Goldman Sachs reports that China purchased as much as 50 tonnes of gold in February — nearly 10x higher than the official number.

Over the past 3 years, Chinese gold buying on the London OTC market has far outpaced public disclosures, suggesting Beijing is quietly building a financial shield against dollar exposure and preparing for a more fragmented global monetary system.

A Global Shift Away from the Dollar

Gold’s rise comes as the euro just hit its highest level against the U.S. dollar since November 2021, adding to broader dollar weakness. The U.S. Dollar Index (DXY) has been sliding amid rising interest in alternative reserve assets, including gold and select digital currencies.

Equities Feel the Pain

While gold rallies, stock futures are deep in the red.

  • S&P 500 futures have dropped more than 250 points in under 5 trading days, erasing most of April’s gains.
  • Nasdaq 100 futures are also sharply lower.

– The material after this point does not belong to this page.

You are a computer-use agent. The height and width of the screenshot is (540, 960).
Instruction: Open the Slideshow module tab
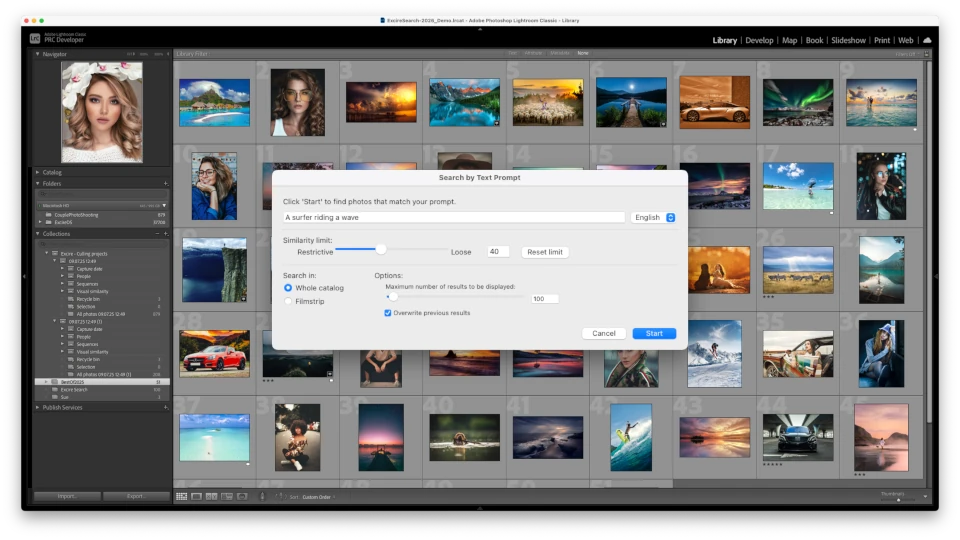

The market’s prior rally — built on optimism around a possible U.S.-Japan trade deal — has fizzled fast. With no deal in sight and risk-off sentiment returning, traders are flocking to safe havens like gold at a historic pace.

Market Context

The recent surge in gold is not just a reaction to one event — it reflects a broad realignment in investor priorities:

  • Central banks are quietly de-dollarizing
  • Inflation remains sticky across multiple economies
  • Geopolitical risks — from trade wars to military flashpoints — are on the rise
  • Investors are losing confidence in the stability of fiat currency reserves

Analysts now see potential for gold to climb even higher, especially if central banks continue bulk buying behind the scenes. With sovereign accumulation, dollar fragility, and market volatility all peaking at once, gold is reasserting itself as the world’s ultimate safe haven.